As alegações apresentadas no vídeo, embora atraentes para alguns, carecem de fundamentação sólida. A associação entre Yahweh e Asherah como casal divino não apenas contradiz as evidências bíblicas, mas também ignora o contexto histórico e religioso do antigo Israel. A narrativa de uma ‘deusa esposa’ diz mais sobre os anseios modernos de reinterpretação do que sobre a realidade histórica.
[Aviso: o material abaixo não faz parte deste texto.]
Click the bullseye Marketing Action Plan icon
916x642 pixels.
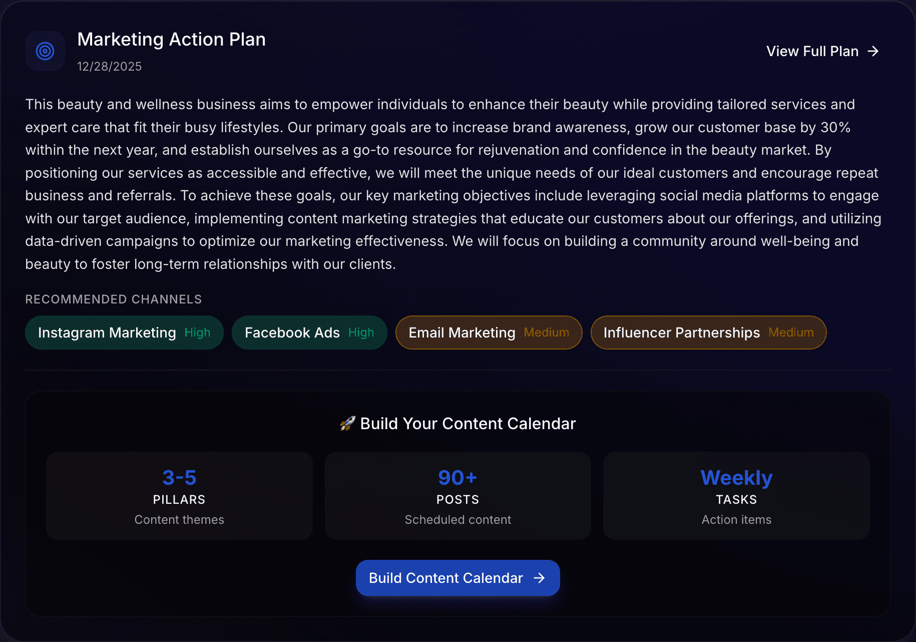pos(45,51)
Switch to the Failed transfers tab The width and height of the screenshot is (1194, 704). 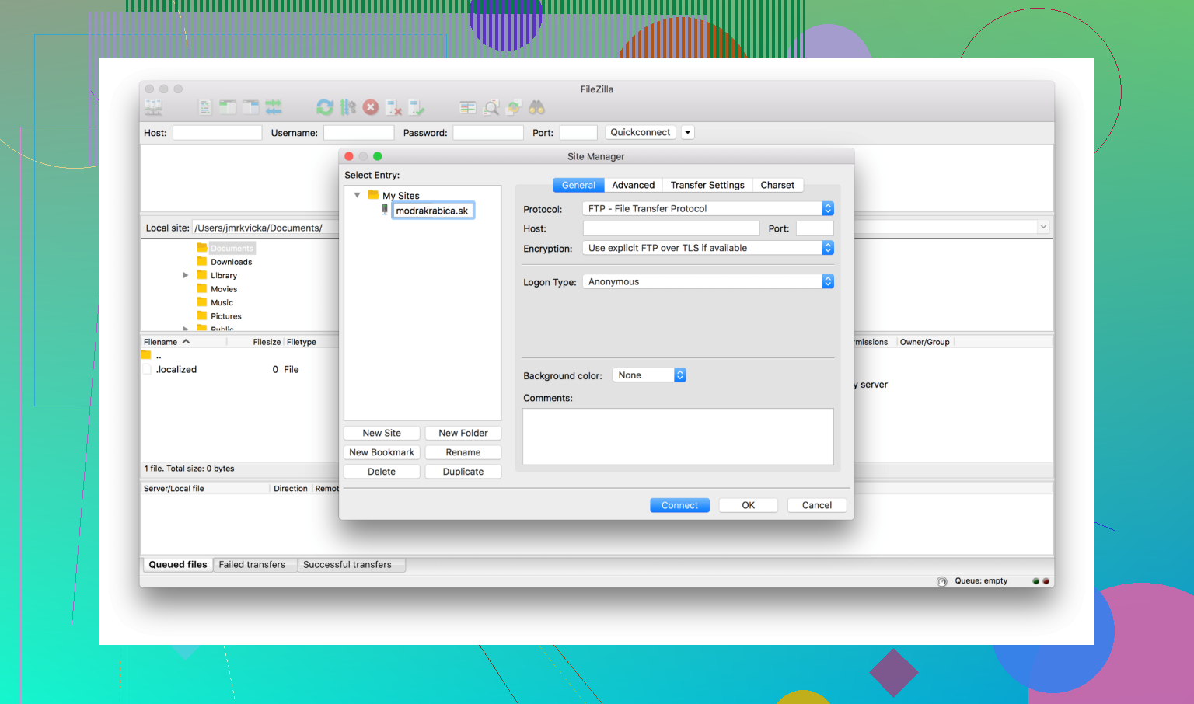(252, 565)
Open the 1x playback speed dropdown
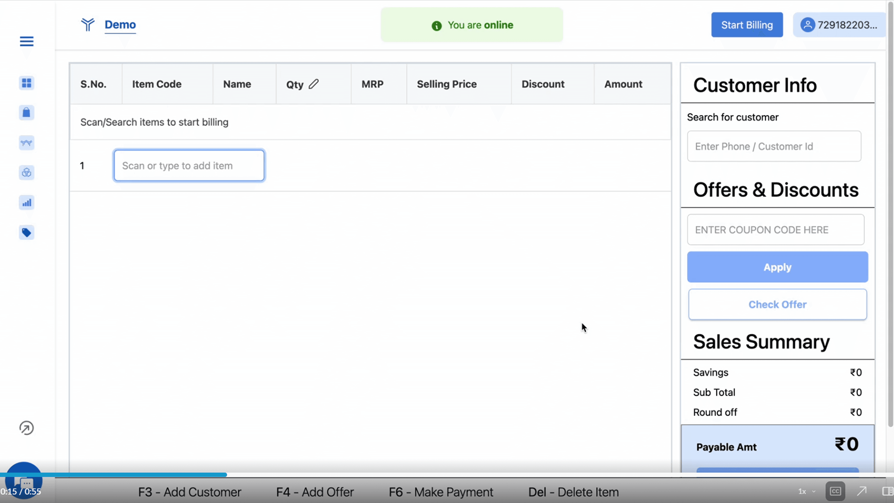894x503 pixels. 806,491
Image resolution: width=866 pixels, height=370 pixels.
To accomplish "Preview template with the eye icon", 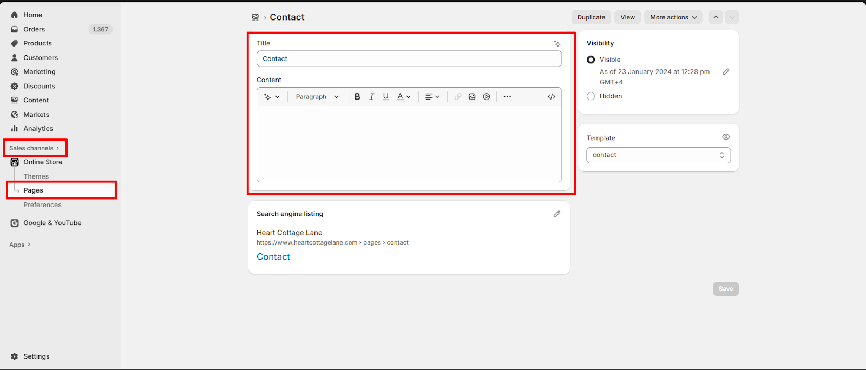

As teses apresentadas no vídeo baseiam-se em interpretações maximalistas de evidências ambíguas, desconsiderando nuances textuais e contextos histórico-religiosos. A associação entre Yahweh e Asherah como casal divino não é sustentada por fontes primárias diretas, sendo majoritariamente rejeitada pela academia mainstream. A Bíblia, mesmo registrando conflitos contra o culto de Asherah (2 Reis 23:4-7), nunca a equipara a uma consorte de Yahweh, mas a um ídolo estrangeiro. Portanto, a narrativa de uma “deusa esposa” reflete mais anseios modernos de reinterpretação feminista do que um consenso histórico-crítico.


Referências:

  1. SMITH, Mark S. The Origins of Biblical Monotheism. Oxford, 2001.
  2. HADLEY, Judith M. The Cult of Asherah in Ancient Israel and Judah. Cambridge, 2000.
  3. DEVER, William G. Did God Have a Wife?. Eerdmans, 2005.
  4. ZEVIT, Ziony. The Religions of Ancient Israel. Continuum, 2001.
  5. DAY, John. Yahweh and the Gods and Goddesses of Canaan. Sheffield Academic Press, 2002.
  6. CROSS, Frank Moore. Canaanite Myth and Hebrew Epic. Harvard, 1973.

Nota: Para uma análise equilibrada, recomenda-se a leitura de Hess, Richard S. Israelite Religions: An Archaeological and Biblical Survey. Baker Academic, 2007.